Since CIETAC announced on 1 August 2012 that it had suspended the authorisation of its Shanghai and South China (Shenzhen) sub-commissions to accept and administer arbitrations,there have been a number of developments.
The former Shanghai and South China sub-commissions have asserted that they have been approved and established by their respective municipal governments as independent arbitral commissions, and that they will continue to administer arbitrations. Each commission has introduced new rules and a new panel of arbitrators. Further, following in the footsteps of the Shenzhen Court of International Arbitration (SCIA) (previously the South China sub-commission), in April this year the Shanghai sub-commission announced its new names, alternatively the “Shanghai International Economic and Trade Arbitration Commission” or the “Shanghai International Arbitration Center” (SHIAC). SHIAC asserted that it would accept cases where the parties had agreed to refer disputes to CIETAC Shanghai.
However, there appears to be considerable doubt about whether such a designation would be a valid reference to arbitration administered by the Shanghai entity, particularly in light of a recent case before the Suzhou courts.
In May 2013, the Suzhou Intermediate People’s Court held that an arbitration award issued by SHIAC could not be enforced. The parties had agreed for disputes to be heard by CIETAC, with the place of arbitration being Shanghai. In July 2010, the CIETAC Shanghai sub-commission accepted the case; however, the arbitral tribunal did not render its award until December 2012 (after the Shanghai sub-commission had split from CIETAC). In refusing to enforce the award, the court held that the parties had chosen CIETAC to settle their disputes and, once SHIAC had declared its independence from CIETAC, it was no longer the institution which had been chosen by the parties. SHIAC therefore had no right to continue with the case and to render the award without further confirmation from the parties that it was their chosen institution.
This is a very different approach to that taken by the Shenzhen Intermediate Court, which held in November 2012 that SCIA had jurisdiction over a case when the arbitration clause specified the Shenzhen sub-commission of CIETAC. It is unclear why the courts have issued different decisions on this issue; it may be because the local courts in Shanghai and Shenzhen support SHIAC and SCIA while the courts in other provinces have a different attitude. Whatever the reason, the conflicting approaches create yet further uncertainty for parties wishing to submit their disputes to arbitration in China.

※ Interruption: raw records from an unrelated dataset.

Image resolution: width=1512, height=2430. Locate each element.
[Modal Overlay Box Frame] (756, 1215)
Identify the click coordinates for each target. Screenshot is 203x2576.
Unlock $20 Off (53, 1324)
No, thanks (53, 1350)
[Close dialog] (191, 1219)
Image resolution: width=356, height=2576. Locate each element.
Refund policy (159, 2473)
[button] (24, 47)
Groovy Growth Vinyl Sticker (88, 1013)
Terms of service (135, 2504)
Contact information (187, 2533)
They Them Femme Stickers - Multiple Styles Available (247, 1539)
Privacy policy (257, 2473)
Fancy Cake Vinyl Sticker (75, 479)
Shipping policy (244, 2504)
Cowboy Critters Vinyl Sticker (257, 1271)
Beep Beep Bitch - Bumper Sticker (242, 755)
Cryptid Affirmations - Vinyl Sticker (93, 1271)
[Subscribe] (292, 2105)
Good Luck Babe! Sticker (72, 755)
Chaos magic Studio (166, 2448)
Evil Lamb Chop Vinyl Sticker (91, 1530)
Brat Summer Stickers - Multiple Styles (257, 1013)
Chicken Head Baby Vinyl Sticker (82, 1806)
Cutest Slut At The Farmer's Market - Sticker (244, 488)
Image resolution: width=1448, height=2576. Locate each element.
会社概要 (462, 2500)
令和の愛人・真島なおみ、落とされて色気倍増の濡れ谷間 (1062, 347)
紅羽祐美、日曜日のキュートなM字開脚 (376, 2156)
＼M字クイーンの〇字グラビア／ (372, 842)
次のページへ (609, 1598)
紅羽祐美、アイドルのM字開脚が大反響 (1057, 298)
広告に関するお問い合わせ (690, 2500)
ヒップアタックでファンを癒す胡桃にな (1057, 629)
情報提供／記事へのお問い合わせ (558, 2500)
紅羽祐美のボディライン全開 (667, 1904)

Following these decisions, we continue to recommend that parties who wish to submit future disputes to CIETAC arbitration state expressly in the arbitration clause that disputes shall be submitted for arbitration to “The China International Economic and Trade Arbitration Commission (CIETAC)”, and that the seat of the arbitration be Beijing. Parties may designate Shanghai or Shenzhen as the hearing venue for the arbitration if those cities are more convenient, but are not advised to select Shanghai or Shenzhen as the seat of arbitration.
Parties who have entered into an arbitration agreement that refers disputes to the CIETAC Shanghai or South China sub-commissions should consider amending such clauses, and should take specialist legal advice before commencing the arbitration to ensure (as far as possible) that any award will be enforceable.